69 is not a reference to a position of mutual affection adopted in the course of his priapic peregrinations by the youthful Sir Myers na gCopaleen, but to a test proposed by that theorist of media ecology Marshall McLuhan for persons humming and hawing over the purchase of a new book.

Professor McLuhan may be familiar to readers from Annie Hall in which Woody Allen magic-realistically pulls him out of a hat as the ultimate slapdown for the cinema-queue loudmouth who pontificates on the great man's work.

The key word here is indulgent.



According to an extract from John Sutherland's How to Read a Novel published in The Guardian recently, McLuhan's test applies Occam's razor to breathless blurbs, prominent product placements, 3 for 2 deals, bestseller lists and "quote whores" and requires us, simply, to turn to page 69 of whatever book it is we're browsing in the book shop. If you like what you read there, buy the book.

Apparently, a better test has never satisfactorily been devised, and having applied it to a number of books about the old homestead, I confirm its efficacy. Whatever the strange alchemy at work, page 69 seems to be usefully representative of the text as a whole, to embody the general tone and style and, curiously, to be a point at which some initial waymark of the plot is passed or epiphany occurs.

So here's page 69 of Watching the Door for those readers agonising over whether to submit themselves to Shagger's tender mercies.

SIX

BY LATE MARCH 1972 the British government had grown tired of the grotesque effrontery of the Northern Ireland government at Stormont directing policy (and the British army) in the Province, and abolished it. Unionists were perplexed, astounded, indignant: they had grown used to this absurd dependency status, wherein for fifty years they had been given capital grants by the British government, and had even been lent the British army, but nonetheless expected the British to have little or no say in the conduct of policy. What had once been a favour had over time become a right, and you do not easily remove a perceived right from a Calvanistic Covenanter - well not without using large earth-moving machinery, and much blood, sweat and tears.

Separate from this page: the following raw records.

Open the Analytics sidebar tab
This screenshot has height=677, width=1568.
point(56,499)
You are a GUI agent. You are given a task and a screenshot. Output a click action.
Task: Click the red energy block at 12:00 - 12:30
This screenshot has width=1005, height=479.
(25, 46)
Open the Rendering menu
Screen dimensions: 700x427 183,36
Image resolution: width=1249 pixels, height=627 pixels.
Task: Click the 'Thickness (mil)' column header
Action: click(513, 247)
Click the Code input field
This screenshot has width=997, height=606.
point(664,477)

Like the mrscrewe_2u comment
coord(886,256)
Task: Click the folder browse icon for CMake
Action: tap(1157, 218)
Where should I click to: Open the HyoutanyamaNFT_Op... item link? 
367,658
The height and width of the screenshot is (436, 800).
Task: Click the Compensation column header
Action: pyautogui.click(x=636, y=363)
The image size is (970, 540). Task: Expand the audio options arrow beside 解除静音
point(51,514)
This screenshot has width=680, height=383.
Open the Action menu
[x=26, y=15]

The night that Stormont was suspended, I walked up that heartland of Protestant sensitivity, the Shankill Road, to test the mood. I had expected maddened crowds, as there usually were when loyalist power had gone down another notch, but this night there weren't. Instead groups of men stood at street corners, glaring angrily. Had any of them discovered a reporter from Dublin wandering all alone, I would probably have been torn limb from limb as a spy.

I walked into the Eagle chip shop, which was beneath the headquarters of the Ulster Volunteer Force, the illegal paramilitary organization whose existence was now effectively tolerated in an utterly one-sided security policy. The Eagle, justifiably, was believed to be one of the best chip shops in Belfast.

In my strange accent I chatted away about how quiet the road was, before sauntering past the groups of leather-jacketed young men simmering with ire, back to my car, parked in a side street at the botom of the Shankill Road. I was, deliberately, testing my nerve: that is, going just a little mad.
As Withnail might say, look at the size of his head, imagine the size of the fucker's balls!

Readers who feel the above seems unusually politically correct for the Colonel should note that the next paragraphs feature a noble and anguished intervention by a British soldier of the officer persuasion. Interestingly, I could swear I've read another anecdote by Sir Myers some time back which features a very similar officer uttering the same irate words but in a very different context. A cynic might believe the character is a mere cypher and something of a moveable feast, a crack trooper whom the Colonel can deploy at a moment's notice to some corner of a foreign argument.

Cruiskeen Eile, however, is very, very far from a cynical publication.